Write a report for the insurance company! Tell them if they should pay up, or prosecute the bank manager for attempted fraud. Explain your reasoning.

The third task requires the same mathematics as the second problem, but now pupils have to communicate their findings very clearly, with a sense of audience.

How do I see progression in pupil attainment?

PE tasks can be created that differ along a number of dimensions. We can see pupil progress in handling tasks that increase in sophistication on any of these dimensions.

Task openness: does the task prompt make it clear exactly what has to be done, or is planning how to do the task part of the challenge? Pupils will be able to tackle more open problems as they progress.

Exploration phase: how much effort is required to find important information? Telling pupils that a £1 coin weighs 9.5g is different to asking them to search the web or giving them coins and kitchen scales.

Abstractness of the activity: estimating the number of coins that can fit into a brief case, or the number of people who can stand in a 1 metre square, can be done via practical activities and with concrete materials to help the process, or without.

Number of stages: how many links are there in the chain of reasoning?

Number of factors: how many variables need to be taken into account?

Reasoning length: how long do pupils spend on task components? A task that takes 30 minutes, but comprises 20 explicit activities, has a much shorter reasoning length than a 10 minute 'open' task.

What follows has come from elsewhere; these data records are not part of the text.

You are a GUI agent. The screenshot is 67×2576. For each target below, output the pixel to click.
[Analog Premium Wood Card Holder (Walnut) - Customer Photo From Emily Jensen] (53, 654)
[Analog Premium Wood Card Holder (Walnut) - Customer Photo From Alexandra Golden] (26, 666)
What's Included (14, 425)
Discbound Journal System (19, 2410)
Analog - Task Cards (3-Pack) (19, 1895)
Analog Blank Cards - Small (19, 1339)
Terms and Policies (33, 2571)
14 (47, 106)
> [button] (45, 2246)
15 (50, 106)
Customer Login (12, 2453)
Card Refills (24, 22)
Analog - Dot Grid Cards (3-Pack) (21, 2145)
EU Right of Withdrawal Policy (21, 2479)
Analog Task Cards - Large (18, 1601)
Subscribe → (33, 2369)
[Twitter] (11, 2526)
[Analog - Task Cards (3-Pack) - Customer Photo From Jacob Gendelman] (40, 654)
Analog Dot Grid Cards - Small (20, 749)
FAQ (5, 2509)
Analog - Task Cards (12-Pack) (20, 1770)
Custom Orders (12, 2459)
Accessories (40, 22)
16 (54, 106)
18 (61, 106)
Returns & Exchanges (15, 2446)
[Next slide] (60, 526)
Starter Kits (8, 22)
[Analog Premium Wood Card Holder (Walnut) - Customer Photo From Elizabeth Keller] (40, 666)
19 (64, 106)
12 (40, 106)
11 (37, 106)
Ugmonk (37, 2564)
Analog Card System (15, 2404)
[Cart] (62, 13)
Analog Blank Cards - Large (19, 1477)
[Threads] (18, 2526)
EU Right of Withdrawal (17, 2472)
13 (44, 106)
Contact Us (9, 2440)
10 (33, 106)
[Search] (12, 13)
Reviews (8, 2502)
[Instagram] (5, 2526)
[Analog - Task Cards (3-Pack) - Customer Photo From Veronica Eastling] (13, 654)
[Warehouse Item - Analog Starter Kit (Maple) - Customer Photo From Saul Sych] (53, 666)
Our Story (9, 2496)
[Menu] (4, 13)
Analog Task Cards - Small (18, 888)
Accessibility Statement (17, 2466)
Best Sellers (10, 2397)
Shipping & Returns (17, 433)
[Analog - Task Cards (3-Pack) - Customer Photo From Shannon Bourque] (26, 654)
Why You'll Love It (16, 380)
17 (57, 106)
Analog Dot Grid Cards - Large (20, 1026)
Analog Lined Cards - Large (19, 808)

Technical load: tasks that benefit from powerful mathematical notation, or require careful conversion of units (e.g. US gallons to tonnes of biofuel) are harder than tasks that do not.

Sophistication in rounding: we want pupils to be able to do 'back of an envelope' calculations, so simplifying the numbers used (in the light of the accuracy required) to answer the problem is an important skill. Setting pi to 3, or rounding 1024 to 1000 in problems involving powers of 2 will often be appropriate.

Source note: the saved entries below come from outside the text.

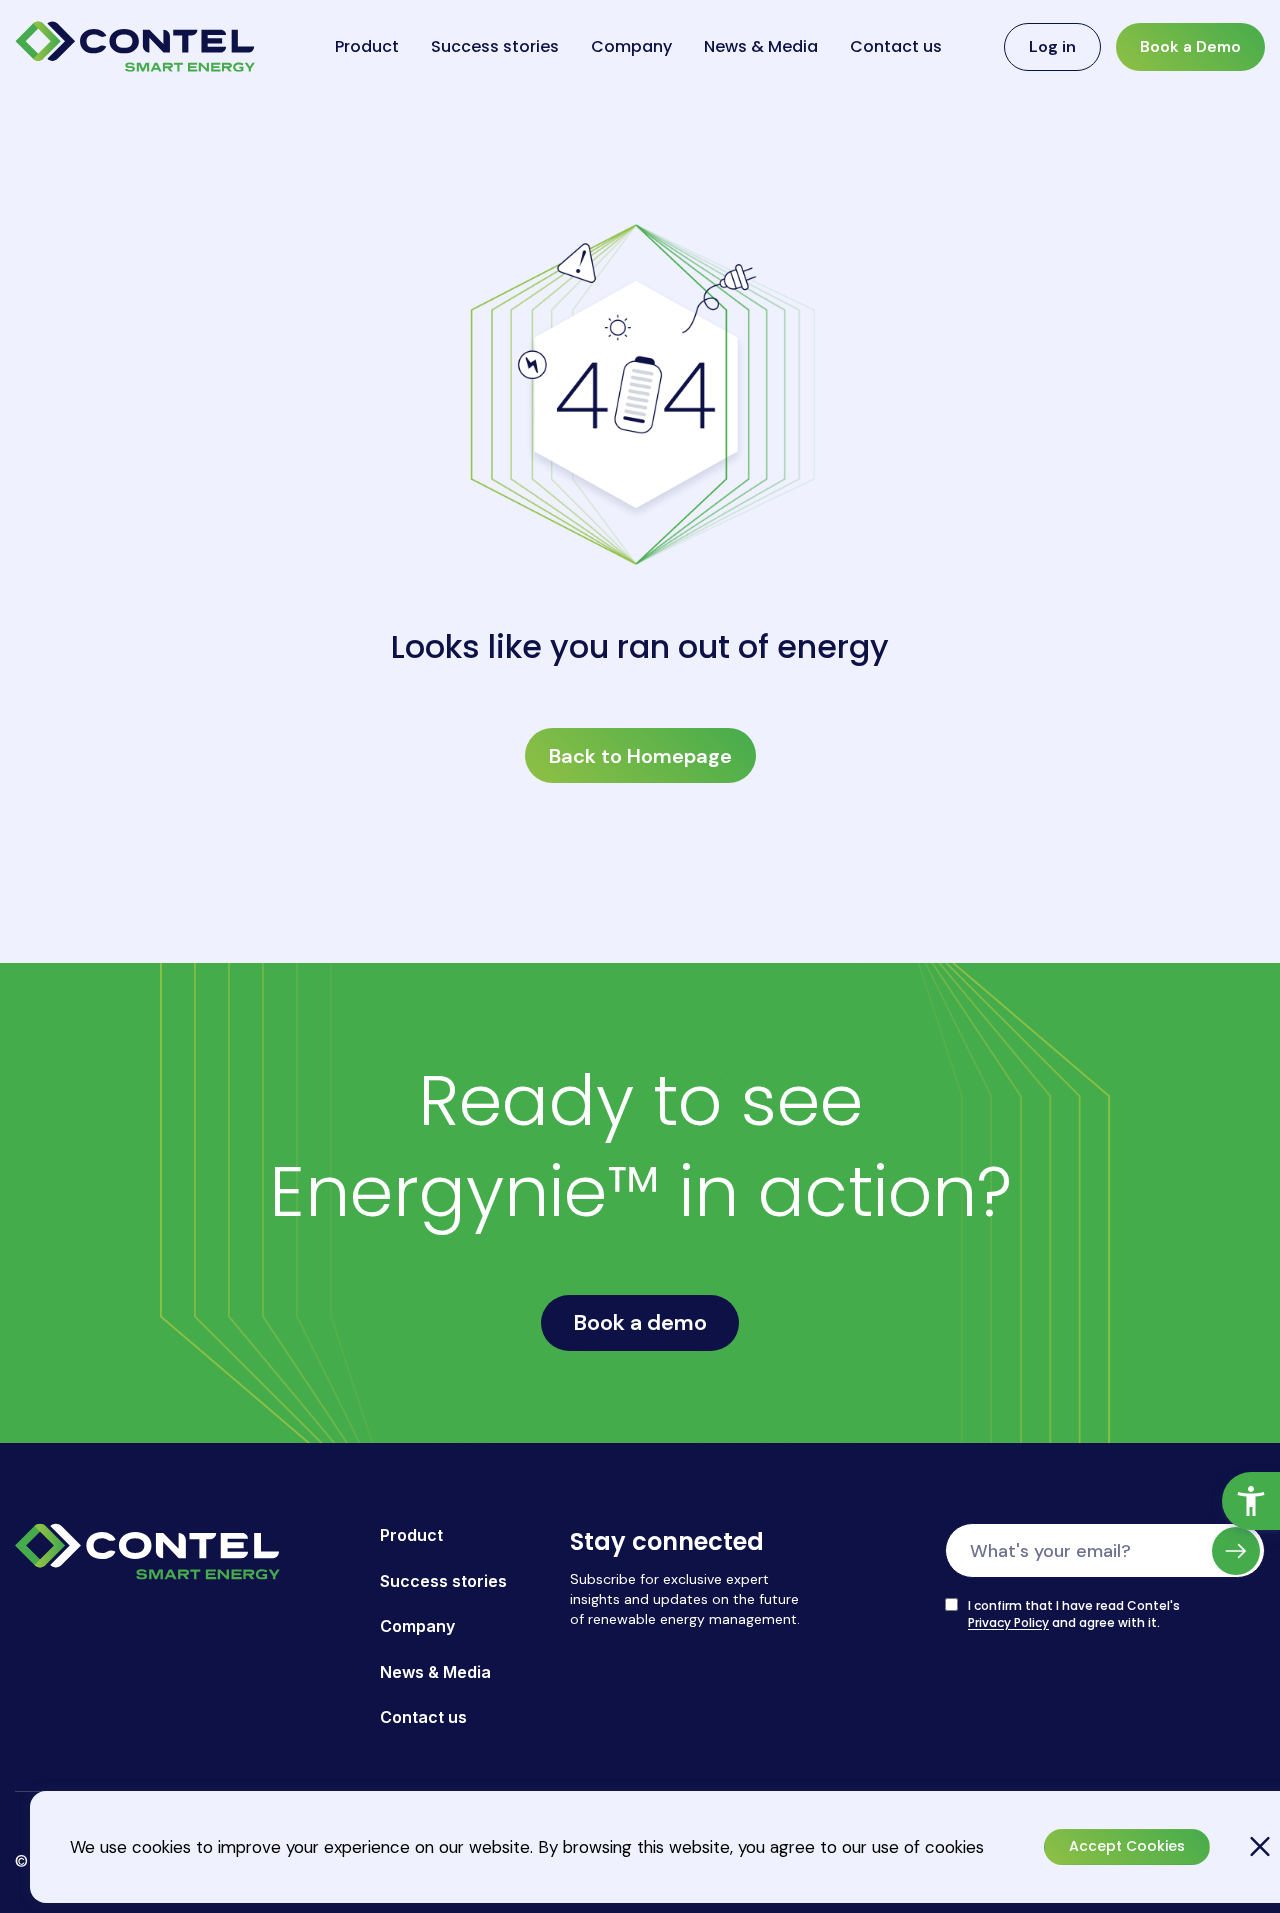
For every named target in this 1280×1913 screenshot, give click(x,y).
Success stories (495, 46)
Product (367, 46)
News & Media (761, 46)
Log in (1052, 46)
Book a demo (640, 1322)
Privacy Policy (1008, 1622)
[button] (1251, 1501)
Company (631, 46)
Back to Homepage (640, 756)
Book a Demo (1190, 46)
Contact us (896, 46)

Sensitivity analysis: an answer that talks specifically about the key quantities to be estimated, and the likely accuracy of the estimates made (9.5g for a £1 coin is a very accurate estimate; '4 people can stand in a metre square' has a large amount of uncertainty) is better than one that does not.

Accuracy of the answer given: spurious accuracy should be avoided (e.g. the CIA World Factbook gives the population of China as 1,321,851,888 (July 2007 est.).

Here is a short hierarchy of responses to the challenge 'how many times will your heart beat, before your 14th birthday?', from poor to good.

  • Spurious accuracy - 'an estimated average rate of 72 beats per minute gives 72 x 60 x 24 x 365.25 x 14 = 530,167,680
  • Answer rounded - the degree of rounding taking account of the likely accuracy of the numbers used in calculations, and is expressed in easily understood form; 'the number of heart beats will be around 500 million';
  • Bounded estimates - an upper and lower bound for an estimate, based on low and high estimates of the numbers used in calculations, 'the number of heart beats lies between 400 and 700 million - corresponding to rates of 55 to 95 beats per minute'.

Knowing how confident you can be about the answer: in the Olympic Opening Ceremony task, students are asked if all the athletes can stand in the centre of the running track. The answer is very clear, and even if pi is set to 3, or the track is simply measured as a rectangle, the answer will be the same. If a PE estimate produces a result that is close to some critical value ('maybe they can just fit') then all rounding has to be examined very carefully.

Multiple methods: one can have more confidence in an answer that uses 2 or more different solution methods that produce very similar results.

Reporting phase: a simple written response requires different skills to a class presentation or a report to a defined audience for some purpose.

Quality of the explanation: solutions to PE tasks always need to be explained!